Speaking of Michael Stokes Paulsen, he contributed a dissent to What Roe Should Have Said. Although the opinion betrays a sense of humor (the first footnote notes that Justice Balkin appointing the other members of the Court violates Article II of the Constitution), it provides the undiluted, fire-and-brimstone critique of Roe, complete with appended pictures of fetuses. His argument makes two familiar points: 1)Roe has no constitutional basis, and 2)because abortion “kills a human life” states are almost certainly required to ban abortion in most circumstances. On the first point I’ve already written a great deal, so I will note only that needless to say he returns in this case to the narrowly textualist, historically concrete originalism he abandons to justify Brown v. Board.

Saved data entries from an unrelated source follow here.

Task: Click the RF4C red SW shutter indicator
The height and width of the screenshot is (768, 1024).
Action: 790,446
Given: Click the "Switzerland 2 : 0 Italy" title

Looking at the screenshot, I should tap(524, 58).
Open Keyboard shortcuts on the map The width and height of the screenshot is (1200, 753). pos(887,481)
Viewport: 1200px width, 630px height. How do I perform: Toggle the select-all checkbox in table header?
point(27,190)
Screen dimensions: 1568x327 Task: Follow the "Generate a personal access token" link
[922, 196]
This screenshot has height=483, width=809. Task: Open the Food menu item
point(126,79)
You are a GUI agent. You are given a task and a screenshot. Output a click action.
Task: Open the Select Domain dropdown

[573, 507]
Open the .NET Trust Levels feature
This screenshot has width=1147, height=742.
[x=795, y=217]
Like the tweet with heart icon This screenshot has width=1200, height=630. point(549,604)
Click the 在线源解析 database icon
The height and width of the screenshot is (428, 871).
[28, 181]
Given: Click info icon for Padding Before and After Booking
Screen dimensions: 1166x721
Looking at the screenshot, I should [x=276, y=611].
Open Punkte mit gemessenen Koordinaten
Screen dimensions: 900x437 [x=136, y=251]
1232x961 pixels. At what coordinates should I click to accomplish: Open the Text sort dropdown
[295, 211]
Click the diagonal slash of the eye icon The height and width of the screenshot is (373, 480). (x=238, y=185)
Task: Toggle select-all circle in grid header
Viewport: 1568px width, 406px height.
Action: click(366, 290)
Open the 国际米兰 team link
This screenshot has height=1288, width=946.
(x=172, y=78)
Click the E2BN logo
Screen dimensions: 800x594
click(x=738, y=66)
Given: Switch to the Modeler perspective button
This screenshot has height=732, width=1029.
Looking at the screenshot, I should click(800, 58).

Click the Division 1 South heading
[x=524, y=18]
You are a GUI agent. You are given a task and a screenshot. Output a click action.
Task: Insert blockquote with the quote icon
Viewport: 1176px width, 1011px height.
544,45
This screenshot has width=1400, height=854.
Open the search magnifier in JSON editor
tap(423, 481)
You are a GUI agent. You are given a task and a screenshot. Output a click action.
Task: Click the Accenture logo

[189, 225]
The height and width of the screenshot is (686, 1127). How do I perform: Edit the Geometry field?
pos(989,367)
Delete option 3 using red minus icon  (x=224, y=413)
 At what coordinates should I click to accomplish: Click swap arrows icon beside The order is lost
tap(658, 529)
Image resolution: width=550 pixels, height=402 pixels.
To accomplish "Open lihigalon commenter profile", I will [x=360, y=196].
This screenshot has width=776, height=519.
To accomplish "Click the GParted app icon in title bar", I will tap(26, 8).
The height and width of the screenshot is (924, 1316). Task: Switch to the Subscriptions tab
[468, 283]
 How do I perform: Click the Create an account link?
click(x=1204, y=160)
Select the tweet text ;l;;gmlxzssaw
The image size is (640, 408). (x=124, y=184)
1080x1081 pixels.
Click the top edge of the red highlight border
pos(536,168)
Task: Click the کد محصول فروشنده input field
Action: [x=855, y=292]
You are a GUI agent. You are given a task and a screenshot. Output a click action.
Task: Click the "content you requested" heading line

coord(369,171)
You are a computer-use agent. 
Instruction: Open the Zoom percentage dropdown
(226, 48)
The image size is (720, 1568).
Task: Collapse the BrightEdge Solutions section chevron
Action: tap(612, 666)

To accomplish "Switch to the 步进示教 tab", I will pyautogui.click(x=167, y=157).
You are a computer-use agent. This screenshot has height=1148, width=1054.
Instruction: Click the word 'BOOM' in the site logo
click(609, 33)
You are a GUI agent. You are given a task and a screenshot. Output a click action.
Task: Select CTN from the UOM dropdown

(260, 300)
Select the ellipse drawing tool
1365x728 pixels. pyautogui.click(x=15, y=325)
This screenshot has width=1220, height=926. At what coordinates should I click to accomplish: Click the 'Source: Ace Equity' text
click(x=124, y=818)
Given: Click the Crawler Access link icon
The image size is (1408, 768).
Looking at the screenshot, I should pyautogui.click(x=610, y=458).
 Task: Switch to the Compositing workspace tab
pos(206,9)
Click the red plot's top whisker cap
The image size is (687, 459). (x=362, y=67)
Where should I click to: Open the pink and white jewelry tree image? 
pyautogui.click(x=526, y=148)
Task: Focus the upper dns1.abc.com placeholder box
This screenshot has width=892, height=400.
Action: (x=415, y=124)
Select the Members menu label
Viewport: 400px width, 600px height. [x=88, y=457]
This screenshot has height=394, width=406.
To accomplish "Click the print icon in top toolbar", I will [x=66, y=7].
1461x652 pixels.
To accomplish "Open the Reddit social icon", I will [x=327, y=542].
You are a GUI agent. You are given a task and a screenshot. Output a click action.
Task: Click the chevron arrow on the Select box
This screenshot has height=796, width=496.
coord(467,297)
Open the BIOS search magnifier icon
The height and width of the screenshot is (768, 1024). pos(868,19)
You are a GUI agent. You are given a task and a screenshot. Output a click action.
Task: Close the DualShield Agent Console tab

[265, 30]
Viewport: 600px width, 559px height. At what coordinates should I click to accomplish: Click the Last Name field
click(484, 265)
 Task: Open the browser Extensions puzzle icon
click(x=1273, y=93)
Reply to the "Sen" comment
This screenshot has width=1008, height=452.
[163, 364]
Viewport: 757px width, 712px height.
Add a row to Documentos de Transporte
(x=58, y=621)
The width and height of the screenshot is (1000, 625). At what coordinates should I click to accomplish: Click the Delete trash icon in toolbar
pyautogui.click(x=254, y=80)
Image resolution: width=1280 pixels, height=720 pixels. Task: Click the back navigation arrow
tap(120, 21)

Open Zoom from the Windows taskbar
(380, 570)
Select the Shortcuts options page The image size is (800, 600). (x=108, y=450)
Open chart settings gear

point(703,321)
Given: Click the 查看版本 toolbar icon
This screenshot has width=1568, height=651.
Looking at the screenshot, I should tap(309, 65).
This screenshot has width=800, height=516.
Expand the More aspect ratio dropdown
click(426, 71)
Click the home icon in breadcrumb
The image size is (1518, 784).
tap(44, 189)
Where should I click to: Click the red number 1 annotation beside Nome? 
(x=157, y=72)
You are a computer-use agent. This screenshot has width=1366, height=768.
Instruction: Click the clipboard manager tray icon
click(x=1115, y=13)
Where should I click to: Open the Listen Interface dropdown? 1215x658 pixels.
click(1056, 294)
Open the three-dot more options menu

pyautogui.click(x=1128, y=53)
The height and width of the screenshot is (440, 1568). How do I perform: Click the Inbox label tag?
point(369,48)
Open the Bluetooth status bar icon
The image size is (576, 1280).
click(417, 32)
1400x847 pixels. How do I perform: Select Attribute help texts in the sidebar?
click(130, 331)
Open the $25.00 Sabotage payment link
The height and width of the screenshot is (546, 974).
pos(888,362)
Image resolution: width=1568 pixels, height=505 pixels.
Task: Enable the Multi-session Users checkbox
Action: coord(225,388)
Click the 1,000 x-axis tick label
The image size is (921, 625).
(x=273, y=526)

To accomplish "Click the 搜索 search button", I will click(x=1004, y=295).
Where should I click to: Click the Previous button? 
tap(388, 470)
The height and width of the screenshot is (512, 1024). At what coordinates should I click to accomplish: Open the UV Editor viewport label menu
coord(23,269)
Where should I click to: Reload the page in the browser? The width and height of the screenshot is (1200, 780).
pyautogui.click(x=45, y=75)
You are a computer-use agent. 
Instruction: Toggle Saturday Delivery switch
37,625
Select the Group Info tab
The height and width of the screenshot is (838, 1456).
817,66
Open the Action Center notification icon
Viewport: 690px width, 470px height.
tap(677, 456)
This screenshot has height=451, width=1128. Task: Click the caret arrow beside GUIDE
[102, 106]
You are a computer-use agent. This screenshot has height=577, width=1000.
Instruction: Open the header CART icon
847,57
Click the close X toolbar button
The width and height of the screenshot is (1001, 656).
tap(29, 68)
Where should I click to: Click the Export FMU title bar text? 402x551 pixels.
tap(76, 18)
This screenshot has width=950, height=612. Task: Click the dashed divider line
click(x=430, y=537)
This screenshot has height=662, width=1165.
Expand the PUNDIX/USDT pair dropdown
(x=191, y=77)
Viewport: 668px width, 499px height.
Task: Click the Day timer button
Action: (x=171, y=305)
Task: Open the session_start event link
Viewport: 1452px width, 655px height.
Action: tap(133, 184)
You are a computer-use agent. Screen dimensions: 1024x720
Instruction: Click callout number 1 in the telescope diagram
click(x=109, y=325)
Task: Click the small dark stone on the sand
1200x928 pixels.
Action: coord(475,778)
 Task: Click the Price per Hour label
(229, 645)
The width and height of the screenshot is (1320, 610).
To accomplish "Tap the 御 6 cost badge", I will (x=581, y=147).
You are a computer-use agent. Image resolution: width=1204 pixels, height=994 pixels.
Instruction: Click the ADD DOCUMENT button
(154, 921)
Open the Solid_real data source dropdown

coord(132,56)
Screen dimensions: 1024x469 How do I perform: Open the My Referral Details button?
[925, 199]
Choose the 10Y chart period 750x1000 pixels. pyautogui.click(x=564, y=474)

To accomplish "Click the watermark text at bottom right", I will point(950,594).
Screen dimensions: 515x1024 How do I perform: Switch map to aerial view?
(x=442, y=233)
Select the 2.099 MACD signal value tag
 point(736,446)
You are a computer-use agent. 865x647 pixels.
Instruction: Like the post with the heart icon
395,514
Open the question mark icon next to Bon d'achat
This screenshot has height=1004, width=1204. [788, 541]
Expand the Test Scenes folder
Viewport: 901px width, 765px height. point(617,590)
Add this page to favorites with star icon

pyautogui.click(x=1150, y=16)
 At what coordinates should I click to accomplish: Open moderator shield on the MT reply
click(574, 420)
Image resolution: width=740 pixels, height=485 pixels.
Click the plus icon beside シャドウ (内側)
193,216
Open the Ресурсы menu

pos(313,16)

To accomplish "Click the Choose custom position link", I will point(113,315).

On the second point, I actually have some measure of admiration for Paulsen’s opinion, which is rare among pro-lifers for actually applying its underlying passage consistently. Many people will object to this passage near the end, where he calls out the other mock-justices:

Jack Balkin is a man of violence. [Repeat, with appropriate gender substitutions, for five others, ironically including Jed Rubenfeld.]

Cass Sunstein is a man of violence (once case at a time.)

Ahkil Amar is a coward and a collaborator.(213)

In a strange error, Paulsen invokes the great legal theorist Robert Cover–who was apparently his mentor–to justify the language. This is an obvious misreading that leads one to question Paulsen’s grasp on the material. The point of Cover’s astonishing essay “Violence and the Word” is that calling a judge a person of “violence” is a tautology: judges–the justifiers of state violence–are, by definition, people of violence in Cover’s terms. (“Legal interpretation,” Cover reminds us, “takes place in a field of pain and death.” This is not merely true of judges who disagree with Paulsen about the constitutionality of abortion rights or who uphold death sentences. We do not, as Cover says, “talk our prisoners into jail.”) And it certainly applies to Paulsen, who would mobilize state violence against those who perform and obtain abortions. I do not, however, object to Paulsen’s tone, which is commensurate with his stated principles. And I also respect him for being open about the consequences of what he’s proposing: unlike so many (see especially Patterico in comments), he is open that the belief that fetuses are Constitutional persons–which, I remind readers, it currently the stated plank of the party that controls all three branches of the federal government–would require–not permit, but require–states to treat abortion like first degree murder.

On this point, however, it must also be emphasized how radical this position is–pro-lifers avoid the implications of their alleged theories of human life for good reason. Paulsen says that “it is hard for me to accept that men and women I otherwise respect…embrace constitutionalized private mass murder.” It’s worth considering that this is true not only of Jack Balkin and John Paul Stevens, but also of Antonin Scalia and Clarence Thomas. After all, Scalia claims, in an opinion joined by Thomas, that “[t]he States may, if they wish, permit abortion on demand, but the Constitution does not require them to do so. (212)” Particularly given how ineffective criminalization–let alone piecemeal criminalization in which affluent women need merely cross state lines to obtain abortions–is at reducing abortion rates–is in practice, to argue about whether Scalia or Stevens is the greater “man of violence” is like arguing about whether Hitler or Stalin is worse.

I remain confident that Paulsen’s positions, while worthy of more respect than most pro-life positions, will remain confined to a tiny minority. Applying his premises consistently is to make their implausiblity transparent.